II.5.1 Metode frekuensi

  Digunakan untuk mengidentifikasi dan memeringkatkan lokasi berdasarkan banyaknya kecelakaan. Suatu nilai kritis dapat ditetapkan untuk pemilihan tempat, seperti 10 atau lebih per tahun (yang meliputi semua jenis kecelakaan). Jalan raya yang panjangnya 2500 mil (sekitar 4000 km) atau kurang umumnya dapat menggunakan metode ini (Khisty,1989).

  Dalam metode ini, daerah rawan kecelakaan ditentukan dengan suatu angka, dimana angka tersebut dianggap mewakili sebuah nilai kritis.

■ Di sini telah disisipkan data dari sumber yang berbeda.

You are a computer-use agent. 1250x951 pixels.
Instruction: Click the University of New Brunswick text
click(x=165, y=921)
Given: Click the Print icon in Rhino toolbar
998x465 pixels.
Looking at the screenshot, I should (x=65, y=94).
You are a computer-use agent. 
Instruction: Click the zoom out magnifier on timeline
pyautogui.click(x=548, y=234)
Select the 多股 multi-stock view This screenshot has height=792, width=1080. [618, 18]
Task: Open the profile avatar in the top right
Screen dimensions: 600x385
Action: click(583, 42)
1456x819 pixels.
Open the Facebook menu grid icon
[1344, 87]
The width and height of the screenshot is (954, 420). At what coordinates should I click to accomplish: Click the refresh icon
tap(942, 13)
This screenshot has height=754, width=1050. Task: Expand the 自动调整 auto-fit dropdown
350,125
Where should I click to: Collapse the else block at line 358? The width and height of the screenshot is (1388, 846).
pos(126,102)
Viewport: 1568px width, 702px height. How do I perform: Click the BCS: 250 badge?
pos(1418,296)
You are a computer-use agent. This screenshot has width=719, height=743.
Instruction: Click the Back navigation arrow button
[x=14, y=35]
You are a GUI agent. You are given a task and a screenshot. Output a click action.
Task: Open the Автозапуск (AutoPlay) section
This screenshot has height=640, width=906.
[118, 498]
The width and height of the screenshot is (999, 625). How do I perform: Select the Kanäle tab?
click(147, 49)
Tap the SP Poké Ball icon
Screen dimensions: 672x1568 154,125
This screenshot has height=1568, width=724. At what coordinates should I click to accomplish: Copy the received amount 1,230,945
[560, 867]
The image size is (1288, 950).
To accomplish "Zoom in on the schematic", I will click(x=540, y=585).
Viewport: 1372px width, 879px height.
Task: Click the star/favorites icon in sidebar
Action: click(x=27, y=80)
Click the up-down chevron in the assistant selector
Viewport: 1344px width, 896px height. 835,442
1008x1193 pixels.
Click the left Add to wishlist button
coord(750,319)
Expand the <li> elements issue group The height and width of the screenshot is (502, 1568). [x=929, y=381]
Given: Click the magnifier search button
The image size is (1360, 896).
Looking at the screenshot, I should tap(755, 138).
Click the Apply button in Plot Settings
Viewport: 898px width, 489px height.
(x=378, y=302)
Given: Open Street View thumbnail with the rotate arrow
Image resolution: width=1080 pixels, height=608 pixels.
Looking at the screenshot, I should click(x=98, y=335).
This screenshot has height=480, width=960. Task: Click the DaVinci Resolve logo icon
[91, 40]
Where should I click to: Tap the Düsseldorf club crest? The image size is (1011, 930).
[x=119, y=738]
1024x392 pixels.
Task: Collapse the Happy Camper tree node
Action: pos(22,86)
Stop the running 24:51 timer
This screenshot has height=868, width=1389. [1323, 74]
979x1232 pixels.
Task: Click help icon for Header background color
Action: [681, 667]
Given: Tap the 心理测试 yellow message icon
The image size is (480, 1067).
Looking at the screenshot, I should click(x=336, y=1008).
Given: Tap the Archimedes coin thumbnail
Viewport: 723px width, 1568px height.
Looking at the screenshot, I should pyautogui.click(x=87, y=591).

Seluruh kecelakaan yang terjadi dianggap merupakan suatu hal yang sangat serius dan harus diperhatikan, tanpa melihat jumlah dan kondisi korban. Metode ini dapat dihitung berdasarkan jumlah kecelakaan atau tingkat kecelakaan. Dalam perhitungan berdasarkan jumlah kecelakaan hanya mencari segmen yang memiliki jumlah kecelakaan lebih besar dari nilai kritis.